Pentland, who has two older sisters and two younger brothers, believed—against society’s norms—that she was programmed, from birth, to procreate. “I was a born breeder.” She has five sons. Her father, Bill, was a postal worker whose family were Lutheran, while we know her mom, Roseanne’s, were Jewish.

Pentland, early on, had a “sixth sense” that her mom would one day be famous, and they’d leave their working-class neighborhood in Colorado. After her mom got a job as a cocktail waitress, she tried out for a comedy club and was well-received.
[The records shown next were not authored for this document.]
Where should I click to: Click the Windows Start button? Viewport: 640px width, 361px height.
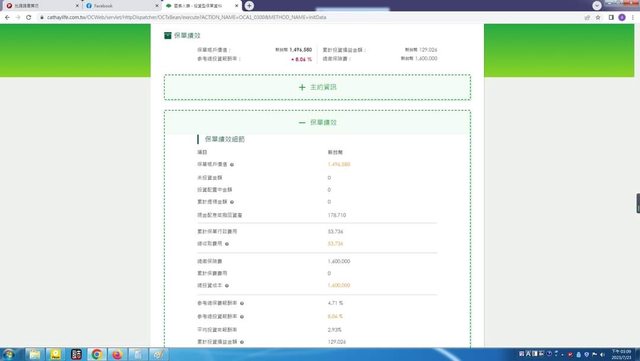coord(9,354)
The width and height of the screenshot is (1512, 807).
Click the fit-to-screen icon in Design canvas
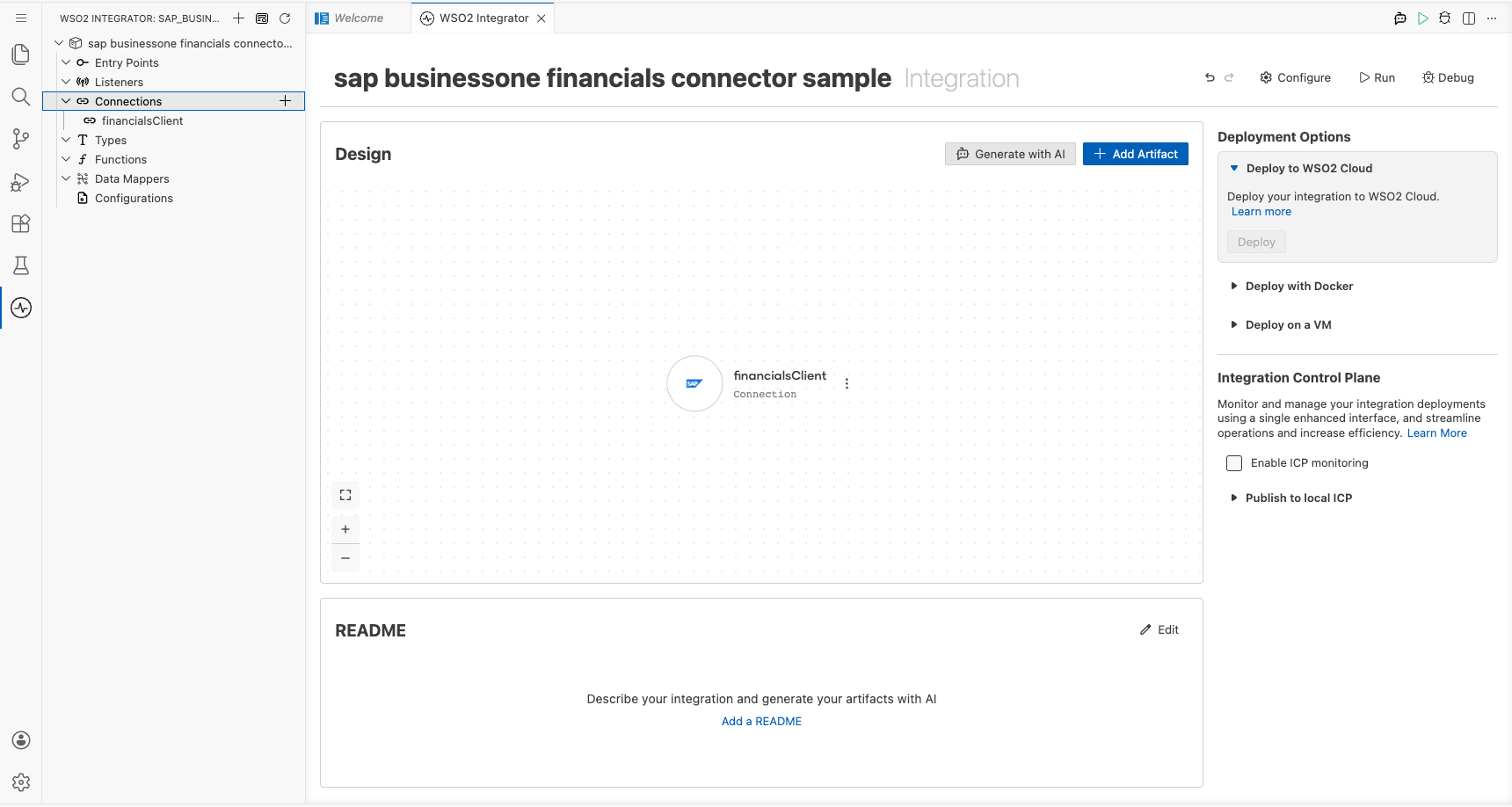point(345,495)
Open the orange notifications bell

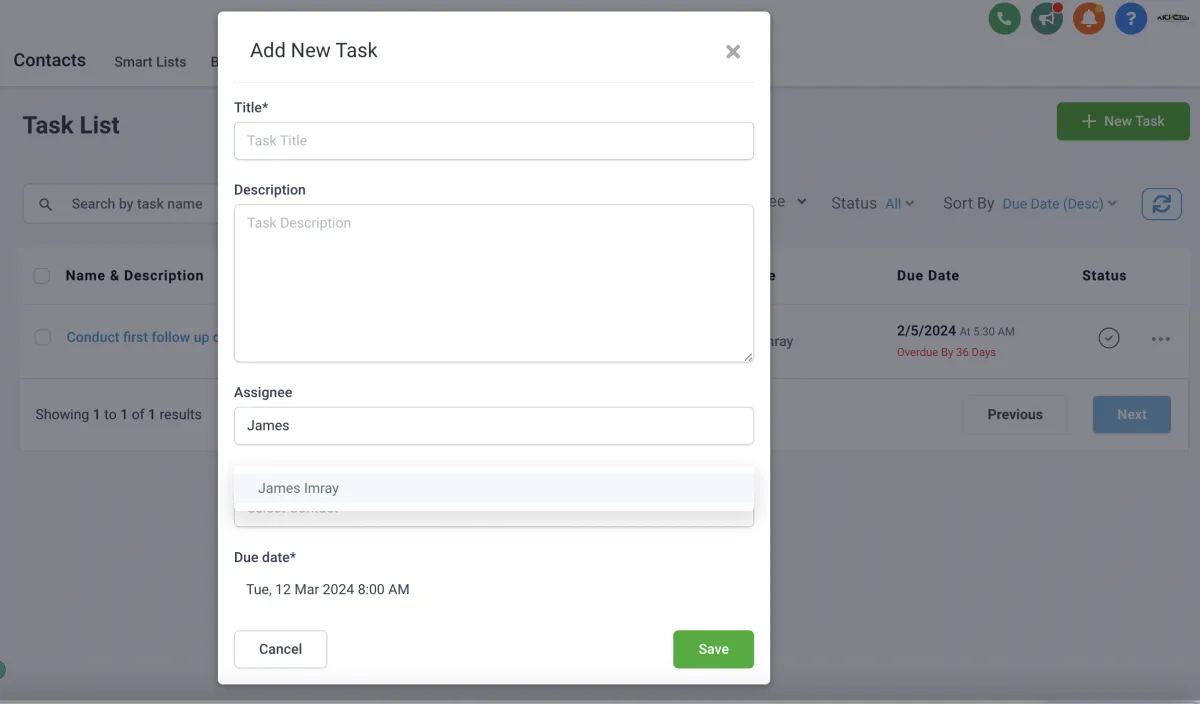coord(1089,18)
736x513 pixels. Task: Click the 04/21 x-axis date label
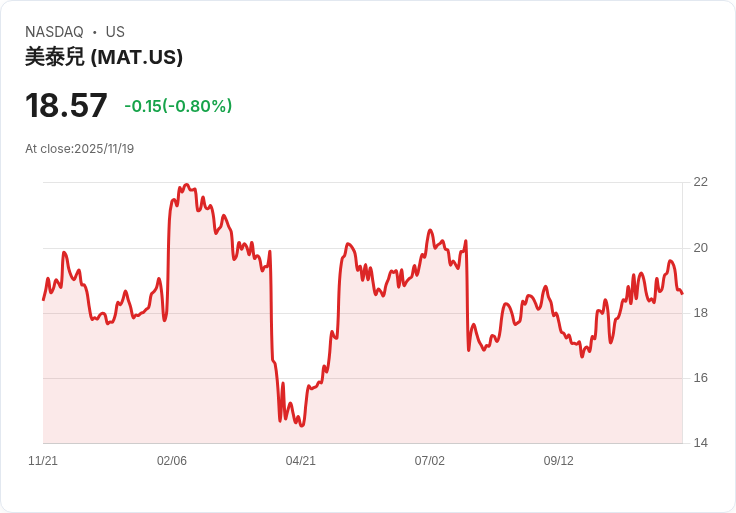pos(300,460)
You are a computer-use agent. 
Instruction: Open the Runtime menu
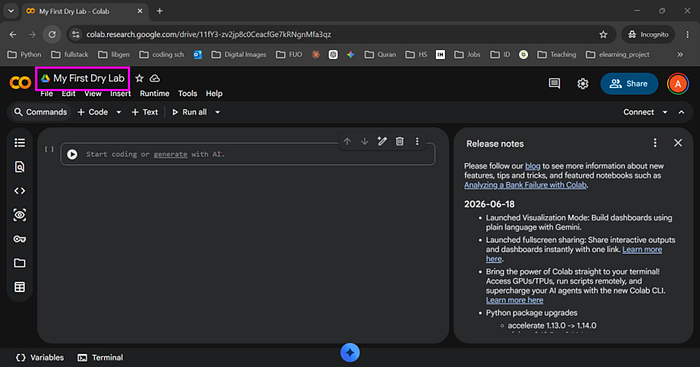154,93
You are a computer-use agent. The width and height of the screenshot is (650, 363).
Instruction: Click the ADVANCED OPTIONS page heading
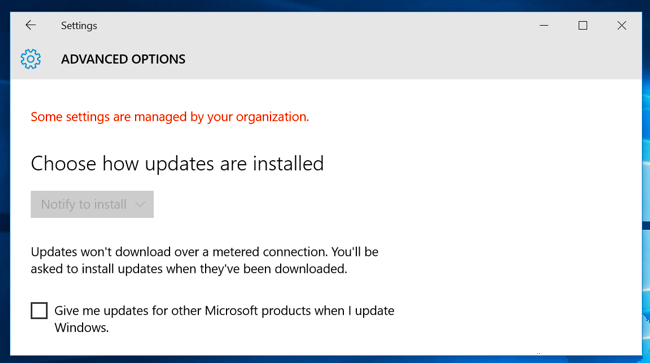pyautogui.click(x=123, y=59)
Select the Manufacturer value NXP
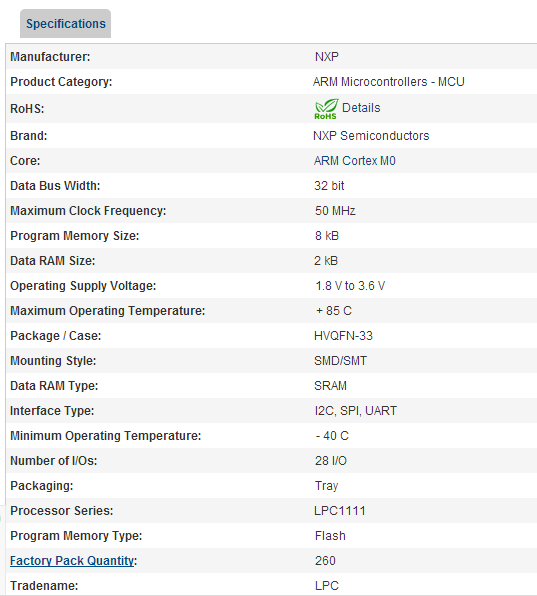The width and height of the screenshot is (537, 596). pyautogui.click(x=326, y=57)
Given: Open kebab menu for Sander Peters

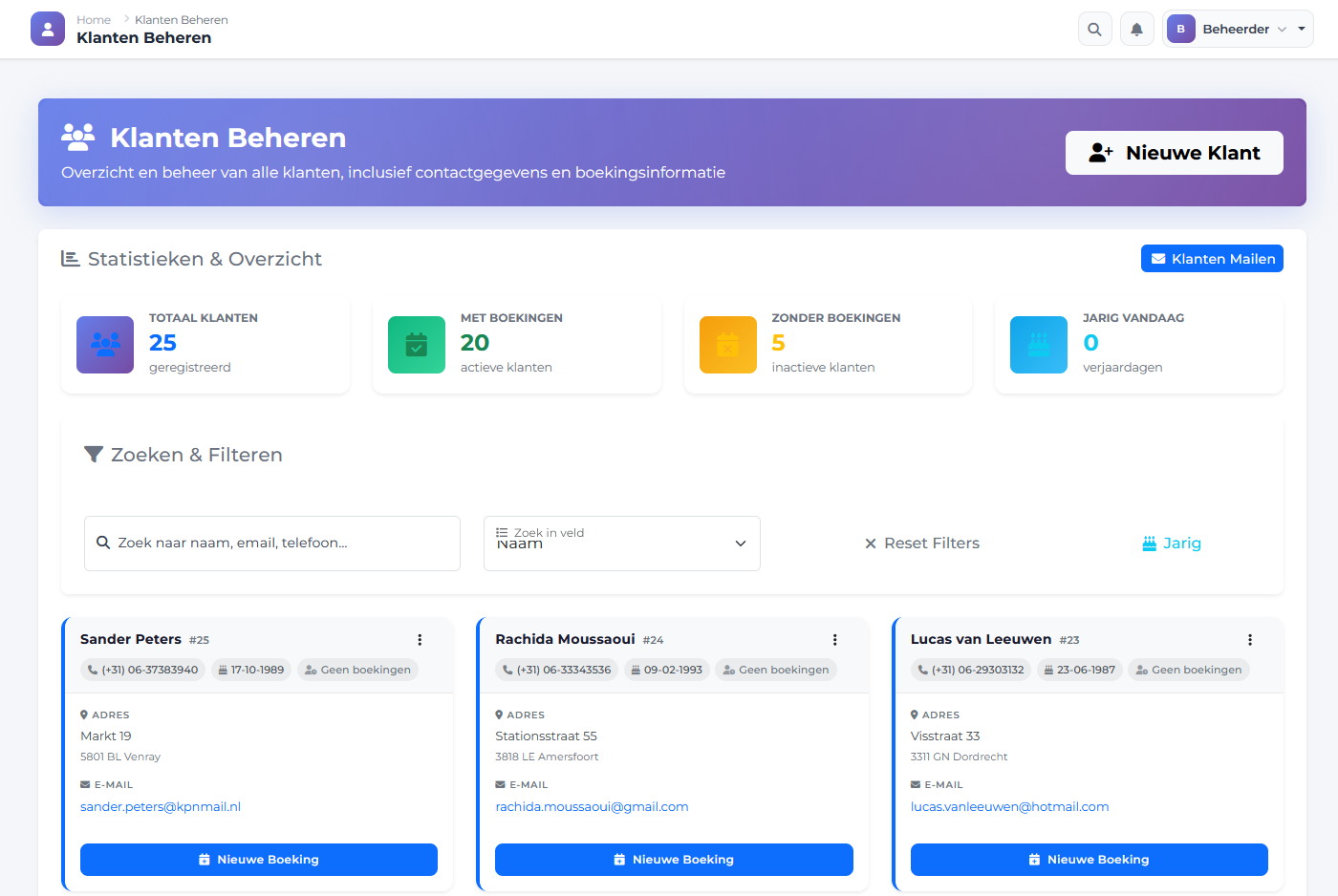Looking at the screenshot, I should pos(420,640).
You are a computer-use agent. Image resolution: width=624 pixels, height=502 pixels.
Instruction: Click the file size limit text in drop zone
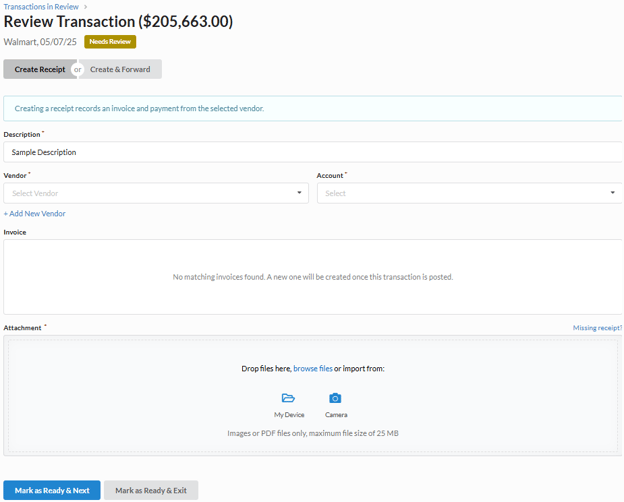312,433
The family moved to Los Angeles where it soon became clear Roseanne would succeed.

Roseanne appeared on the Tonight Show in 1985, while Bill shuffled the children back to Denver for the school year. Soon they all made the move to L.A. Summers, the kids were shuffled back to their grandma’s (“Bubbe”) in Utah where diets were thrown out the window, leading to eating disorders and kids’ diet camps. “A favorite snack of mine was granulated sugar.”

The family were fish out of water. With each success, “we were basically the Beverly Hillbillies.” Then Mom’s TV series made it big and nothing was the same for the Barr-Pentland family. Sis Jessica became a teen rebel, and Jenny struggled with weight at summer fat camps. Roseanne’s out-of-wedlock daughter, Brandi, was discovered by a rag-mag.

Life for young Jenny became a whirlwind of insanity, looney bins, outdoor survival camps, and PTSD, including sister Jessica’s rebellion, paparazzi, her parents’ divorce, and Mom’s remarriage to addict Tom Arnold.

During one of numerous institutionalizations, older sister, Jessica, OD’d, and Jenny was sent to yet another wilderness camp. Focused with one goal, “Those daydreams of a monotonous life of diapers and dishes kept me alive.”

Eventually, both Jessica and Jenny graduated from their various institutions—Jessica at 19 and Jenny at 18. Roseanne divorced Tom and hooked up with her bodyguard, Ben Thomas. During a family trip to Europe, “I . . . tried to lock eyes with any man who might want to be gifted the privilege of dicking-down a newly legal plus-size queen.”

After fertility treatments, 40-ish Roseanne became pregnant with Buck and married Ben Thomas—to whom she remained married for eight years. Having reached 280 lbs., Jenny consented to gastric bypass surgery. She obtained her GED, had a brief gig at a funky bookstore, quit, and became promiscuous. After all, she claims, “The Pursuit of Dick is our mission, nay, our calling.”

Jenny met Jeff, who was her brother Jake’s, best friend. They took Kabbalah courses, and at 23, she became both anemic and pregnant. A shotgun wedding in Vegas was followed by the birth of Eitan.

Baby number two, Cosmo, was conceived during a Maui family vacation, and then, 15 months later, came Otis. Roseanne bought a 40-acre macadamia nut farm in Hawaii, and Jenny and family became caretakers in 2008, when she was pregnant with baby boy number four. She didn’t have a good relationship with money, and “wanted a simple life free from the complications of success.”

Buster was born in 2009. After four kids, Pentland had a breakdown, was diagnosed with PTSD and entered therapy—however her therapist relocated after six months.

Eitan graduated high school in 2018, sadly at the same time his granny, Roseanne, was booted from TV and Twitter for what was deemed a racist rant. Hubby Jeff had a breakdown, Pentland landed a book deal, she became pregnant (with baby number five, Ezra), and COVID hit. Stress?

Pentland has a snarky gift of words. Clearly, Pentland, who could have easily filled a lengthy memoir by the time she was a teen, wisely waited until now for this gem. This Will be Funny Later—the best memoir this reviewer has read in many years, is a biting, bittersweet, and absolutely brilliant MUST-READ, chock full of life lessons. JENNY PENTLAND, YOU ARE A SUPERHERO!